NAPOLI. Il Napoli vince, ma la prestazione della squadra di Gattuso è una delle peggiori dall'inizio della stagione. Il Parma è costretto a capitolare e ha molto da recriminare perché la squadra di D'Aversa, sul piano tattico e anche su quello tecnico, domina per lunghi tratti della gara. Insomma per i partenopei è una vittoria brutta e sporca ma che serve alla squadra e Gattuso per non perdere contatto dalla zona di vertice della classifica. Decidono le reti di Elmas nel primo tempo e di Politano nel finale per il quinto posto al fianco della Lazio, a due lunghezze dalla Juve quarta. Nel dopo partita sfogo di Gennaro Gattuso, messo sulla graticola in settimana dopo la sconfitta di Verona. Addirittura, il presidente Aurelio De Laurentiis avrebbe contatto Benitez per chiedergli di tornare in panchina. «Qui vengo massacrato ogni giorno, è una roba anomala... Ci sono tifosi da tastiera, in epoca di lockdown, ma anche da persone che stanno qui da anni ho sentito offese. Se c'entra la società? Giudicate voi, io sto zitto. Ma così è difficile», le parole di Rino Gattuso, dopo la vittoria del Napoli sul Parma. «Io non leggo, ma ai giocatori certe cose gli rimangono», ha aggiunto. «Sembra che siamo ultimi. Questa tarantella è cominciata da un mese. Io voglio lavorare in serietà, e così non è serio». E poi il rapporto con il presidente. «Con De Laurentiis il rapporto è sempre stato buono, ma non nascondo che negli ultimi 15-20 giorni sono deluso: la vicenda è stata gestita male», ha spiegato. «Non mi sento a mio agio in questa situazione, lo dico francamente», ha proseguito. «Non mi ha mai fatto mancare nulla, lo rispetto. Contattati altri allenatori? Dico solo che a prescindere dal contratto io non mi sono seduto al tavolo con squadre che pure avevamo mostrato il loro interesse nei miei confronti». Infine sulla partita. «Contro il Parma, una squadra tecnica fa sempre fatica: la partita mi è piaciuta, perché abbiamo saputo soffrire. Abbiamo giocato da squadra, quando ci siamo messi a 5 abbiamo fatto bene. La squadra è viva, ma è normale che dobbiamo migliorare. Abbiamo un solo attaccante di ruolo, Petagna: è difficile con tutte queste partite ravvicinate. Tutto ciò che ci è mancato in questi mesi oggi (ieri, ndc) l’ho visto. L’abbraccio con Politano? Dopo dieci minuti non aveva ancora capito che doveva fare l’esterno di destra», ha sorriso Gattuso.

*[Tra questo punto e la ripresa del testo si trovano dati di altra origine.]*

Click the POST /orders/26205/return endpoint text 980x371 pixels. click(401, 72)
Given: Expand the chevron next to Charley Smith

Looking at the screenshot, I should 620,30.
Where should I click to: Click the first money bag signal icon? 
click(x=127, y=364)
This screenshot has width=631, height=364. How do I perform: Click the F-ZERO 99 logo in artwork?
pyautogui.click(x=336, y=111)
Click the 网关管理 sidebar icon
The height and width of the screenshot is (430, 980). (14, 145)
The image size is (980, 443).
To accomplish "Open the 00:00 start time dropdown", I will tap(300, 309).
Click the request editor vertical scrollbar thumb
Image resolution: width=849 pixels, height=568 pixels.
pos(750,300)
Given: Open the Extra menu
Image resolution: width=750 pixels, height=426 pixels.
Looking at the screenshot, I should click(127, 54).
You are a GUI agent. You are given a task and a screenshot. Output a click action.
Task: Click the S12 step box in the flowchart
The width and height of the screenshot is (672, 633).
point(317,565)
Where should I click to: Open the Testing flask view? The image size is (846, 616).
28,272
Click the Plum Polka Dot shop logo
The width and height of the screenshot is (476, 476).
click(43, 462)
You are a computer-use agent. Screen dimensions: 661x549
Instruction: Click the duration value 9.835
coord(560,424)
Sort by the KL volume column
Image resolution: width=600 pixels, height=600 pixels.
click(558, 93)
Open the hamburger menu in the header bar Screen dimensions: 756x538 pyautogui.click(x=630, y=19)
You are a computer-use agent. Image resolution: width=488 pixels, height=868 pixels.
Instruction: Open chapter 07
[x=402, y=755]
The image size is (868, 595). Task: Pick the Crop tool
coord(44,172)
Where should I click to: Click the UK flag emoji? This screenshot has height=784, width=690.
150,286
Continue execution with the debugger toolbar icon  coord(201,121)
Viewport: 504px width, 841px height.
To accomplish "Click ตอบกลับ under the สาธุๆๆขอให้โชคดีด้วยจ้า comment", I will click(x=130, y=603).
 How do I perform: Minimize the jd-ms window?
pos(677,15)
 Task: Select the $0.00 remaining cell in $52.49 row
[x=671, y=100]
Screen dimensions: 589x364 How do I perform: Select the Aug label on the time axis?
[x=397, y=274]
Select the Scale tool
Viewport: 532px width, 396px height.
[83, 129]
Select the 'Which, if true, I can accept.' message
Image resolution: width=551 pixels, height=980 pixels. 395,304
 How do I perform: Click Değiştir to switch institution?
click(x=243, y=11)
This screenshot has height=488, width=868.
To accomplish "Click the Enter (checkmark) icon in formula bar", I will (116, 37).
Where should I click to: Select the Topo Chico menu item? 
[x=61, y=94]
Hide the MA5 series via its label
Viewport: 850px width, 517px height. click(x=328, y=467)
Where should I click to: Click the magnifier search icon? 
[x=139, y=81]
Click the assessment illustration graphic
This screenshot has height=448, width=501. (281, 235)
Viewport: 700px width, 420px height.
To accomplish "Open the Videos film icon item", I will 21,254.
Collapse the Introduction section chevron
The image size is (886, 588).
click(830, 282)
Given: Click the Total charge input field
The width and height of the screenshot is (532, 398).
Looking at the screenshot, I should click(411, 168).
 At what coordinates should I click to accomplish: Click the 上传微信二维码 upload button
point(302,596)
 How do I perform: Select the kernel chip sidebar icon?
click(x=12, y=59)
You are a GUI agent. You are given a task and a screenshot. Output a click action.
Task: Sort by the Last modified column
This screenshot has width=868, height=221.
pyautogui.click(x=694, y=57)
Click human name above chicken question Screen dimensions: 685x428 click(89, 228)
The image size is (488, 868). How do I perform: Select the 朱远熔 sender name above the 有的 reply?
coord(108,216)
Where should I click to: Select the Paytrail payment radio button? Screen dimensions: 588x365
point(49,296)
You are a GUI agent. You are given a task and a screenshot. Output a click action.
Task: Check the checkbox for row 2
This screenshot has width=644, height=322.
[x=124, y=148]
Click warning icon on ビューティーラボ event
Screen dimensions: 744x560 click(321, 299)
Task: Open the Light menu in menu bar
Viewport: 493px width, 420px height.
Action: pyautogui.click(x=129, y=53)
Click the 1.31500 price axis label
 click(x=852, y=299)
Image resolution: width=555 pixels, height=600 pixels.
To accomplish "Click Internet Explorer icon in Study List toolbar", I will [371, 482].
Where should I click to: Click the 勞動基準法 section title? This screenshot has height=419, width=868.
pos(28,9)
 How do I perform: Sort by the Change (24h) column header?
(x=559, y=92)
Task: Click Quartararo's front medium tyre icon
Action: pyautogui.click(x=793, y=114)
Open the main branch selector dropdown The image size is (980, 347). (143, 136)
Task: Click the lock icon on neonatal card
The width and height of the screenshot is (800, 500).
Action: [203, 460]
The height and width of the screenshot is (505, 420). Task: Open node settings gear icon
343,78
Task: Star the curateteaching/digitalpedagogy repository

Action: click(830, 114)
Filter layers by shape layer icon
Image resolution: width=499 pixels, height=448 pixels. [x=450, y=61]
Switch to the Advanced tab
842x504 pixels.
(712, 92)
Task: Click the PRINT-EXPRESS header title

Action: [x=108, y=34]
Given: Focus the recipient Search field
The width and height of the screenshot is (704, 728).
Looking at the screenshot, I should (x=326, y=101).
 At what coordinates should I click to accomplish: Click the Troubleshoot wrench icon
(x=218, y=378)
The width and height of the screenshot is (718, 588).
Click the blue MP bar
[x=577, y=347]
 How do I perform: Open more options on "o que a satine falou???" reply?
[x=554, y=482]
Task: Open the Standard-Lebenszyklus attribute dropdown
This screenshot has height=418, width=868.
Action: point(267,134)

Deluso il tecnico pescarese del Parma Roberto D’Aversa. «Credo che sia stata fatta una buona gara», ha detto, «mettendo in difficoltà una squadra forte come il Napoli che è quella che tira più in porta. L’abbiamo limitata sotto questo aspetto, anche se torniamo a casa con una sconfitta per 2-0. Essere soddisfatti dopo una sconfitta non fa parte di questo sport, però ripartiamo da segnali positivi espressi dai ragazzi, fermo restando che bisogna ritrovare una certa determinazione».